Doctora Cordero 01

“Cuando ejercí como médico hice un raspaje”, es parte de las revelación en el manifiesto de la doctora María Luisa Cordero en Reportajes de La Tercera.

La siquiatra admite que está “a favor de que se legalicen algunas causales del aborto, aunque la palabra en sí no me gusta. Me tocó recibir a mujeres que llegaban con pedazos de palos, palillos o raíces de perejil por un aborto en curso. Recuerdo a una mujer que se hizo un aborto en la fuente de soda en que trabajaba. Me preguntó qué iba a ser de ella ahora. Sólo le conteste que la iba a raspar. Ella se asustó y pensó que la iba a demandar, pero le dije que no y que dijera la siguiente mentira: perdí mi guagüita porque levanté una java de cerveza en la fuente de soda. También le pedí que no se atreviera a decir que se hizo un aborto provocado, porque me iba a meter en un forro. Lo hicimos y se fue.
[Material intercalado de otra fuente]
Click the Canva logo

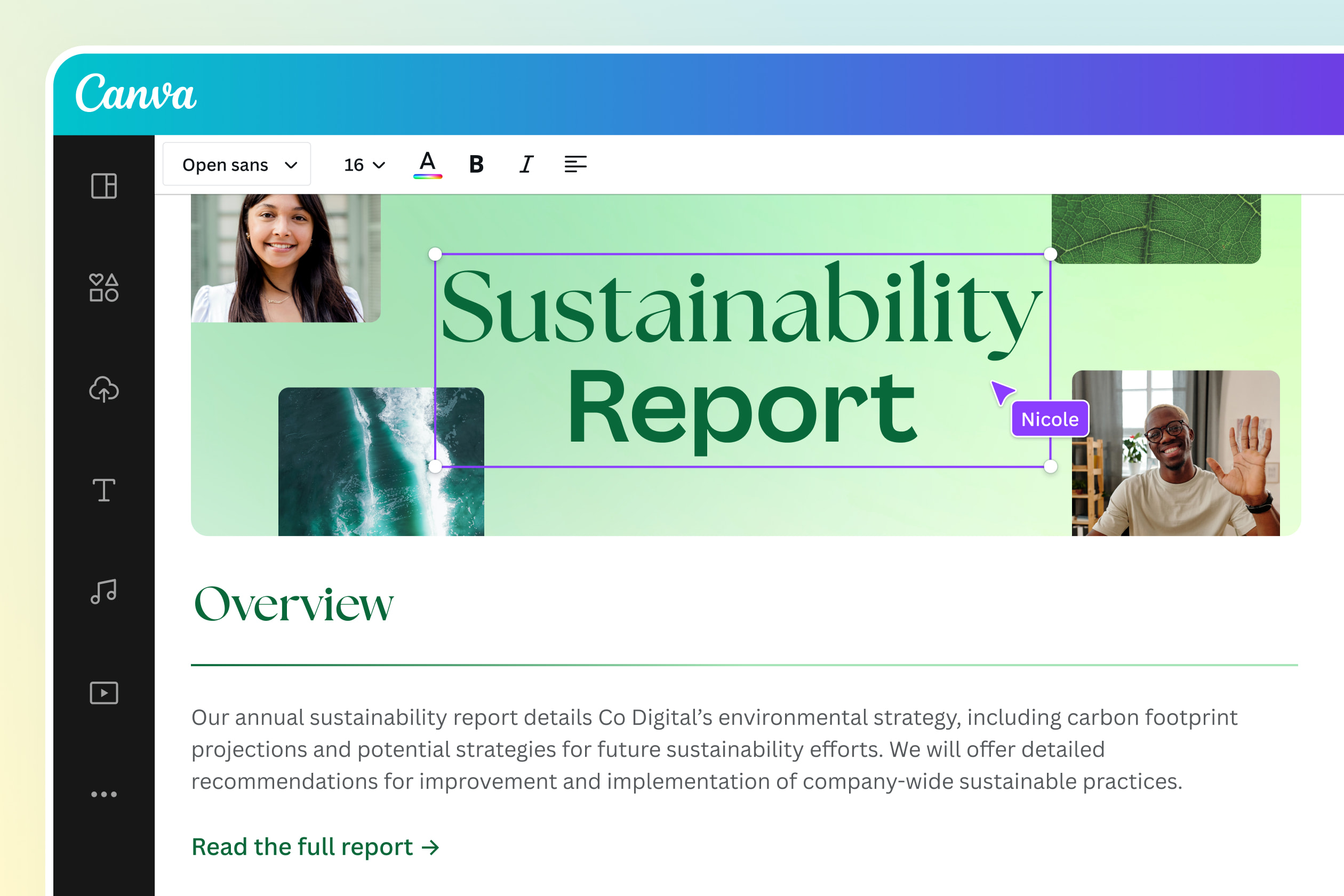136,93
Me marcó tanto, que hice un cuento sobre esa historia”.

Cuenta que eligió su especialidad, porque en el fondo es una persona muy culposa.

“Me veo muy segura y con un discurso demoledor, pero tengo unas culpas terribles. Siempre he vivido con miedo de meter las patas. Me da miedo matar una persona, por ejemplo, o que mi acto pueda matar a alguien. Por eso me pregunté dónde podía ejercer sin matar a nadie, y elegí la psiquiatría. Ahí se suicidan por su cuenta, pero yo no los voy a matar. Suena pavoroso, pero es mejor ser así”.
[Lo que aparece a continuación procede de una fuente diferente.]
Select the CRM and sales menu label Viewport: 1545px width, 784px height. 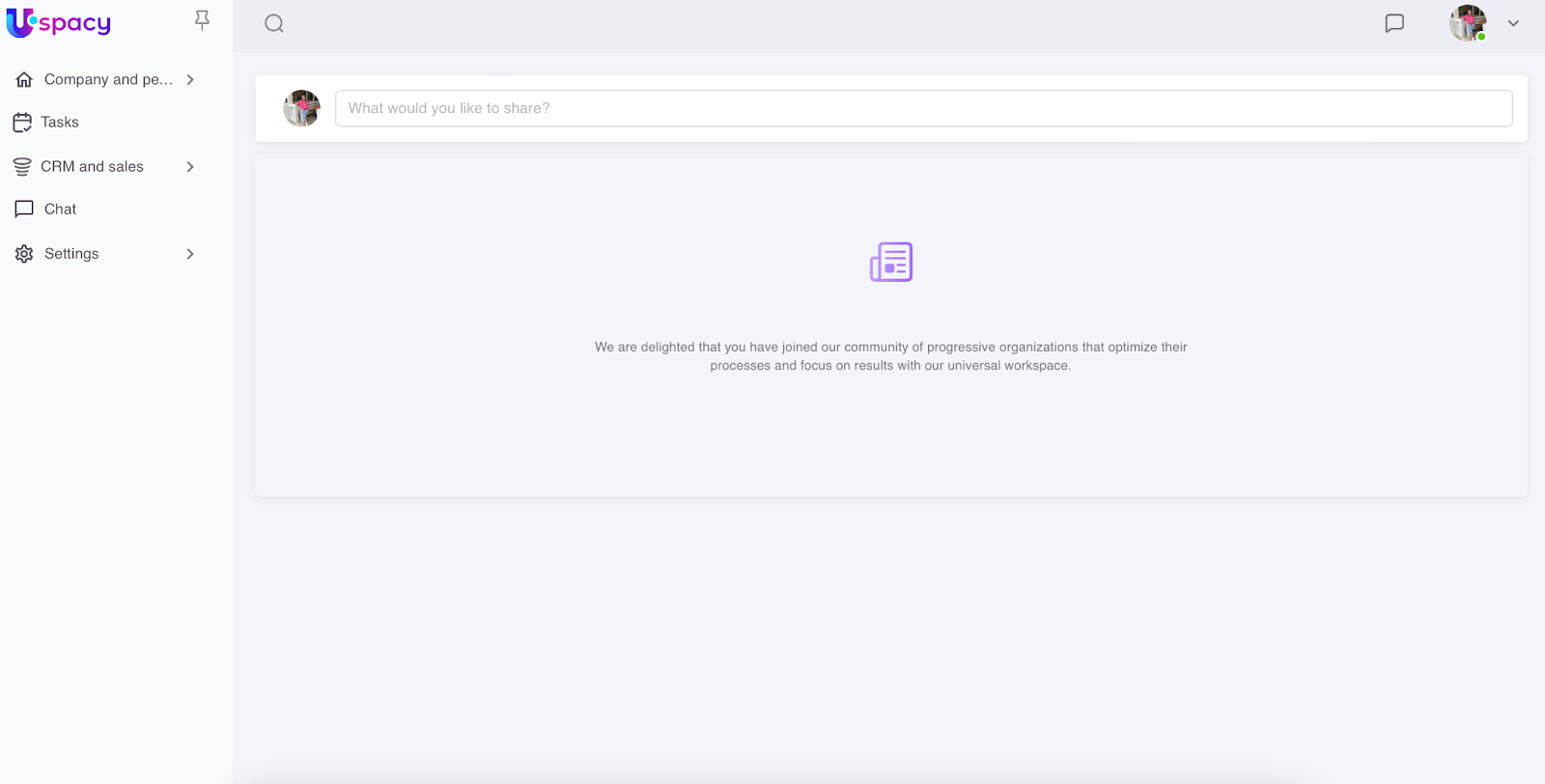pos(92,167)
Sobre sus colores políticos, confiesa que de joven estuvo metida en el tema. “Formé parte de la DC en la Universidad Católica que, en mis años, era como ser del Frente Patriótico Manuel Rodríguez. Tuve una revista que repartía en mi escuela y que tenía cierto contenido erótico e irónico. Tanto incomodaba, que una vez Jaime Guzmán me paró y me dijo que yo era una señorita, por ende, no podía estar vendiendo ese pasquín. Le contesté que en cuestión de gustos no había nada escrito y que yo, a diferencia de él, amaba al Cristo que andaba caminando por la calle y que fue amigo de prostitutas y publicanos. El, con toda su vanidad andante, se dio media vuelta y se fue”.
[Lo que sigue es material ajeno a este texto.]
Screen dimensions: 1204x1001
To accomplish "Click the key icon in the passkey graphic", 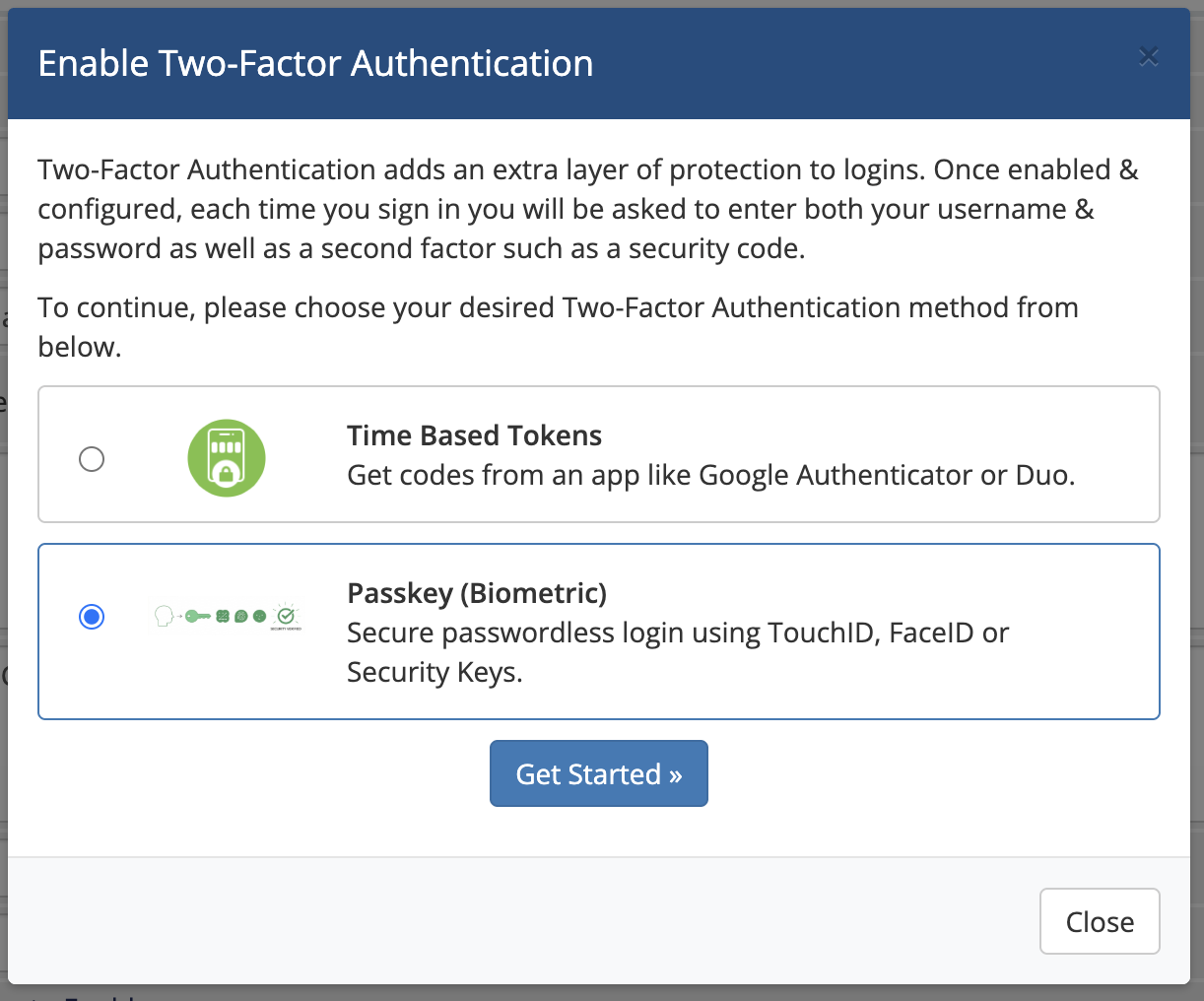I will point(197,617).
Dice que cerró su consulta “después de las cámaras ocultas de En la mira en agosto de 2003. Hoy atiendo en mi casa y me va bastante bien”.

Costumbres femeninas

Relata que teje, porque cuando no lo hace se empieza a comer los dedos. “No voy a negarlo: a mí me gusta el show y soy media exhibicionista -por eso me gusta la tele-, pero también necesito mis espacios de relajo que encuentro cuando tejo. Aunque también hay una cosa revolucionaria en esto: no solamente abrimos las patas, tenemos amigos con ventajas, vamos a baby showers, after office y tomamos como carretoneras; también sabemos tejer. Ese discurso que tengo tiene una cosa pasiva-agresiva: es un testimonio de que lo femenino no es lo que se está usando ahora. Tejer te hace ser más señorita y no tiene nada contraproducente. Nadie pierde con aprender a tejer”.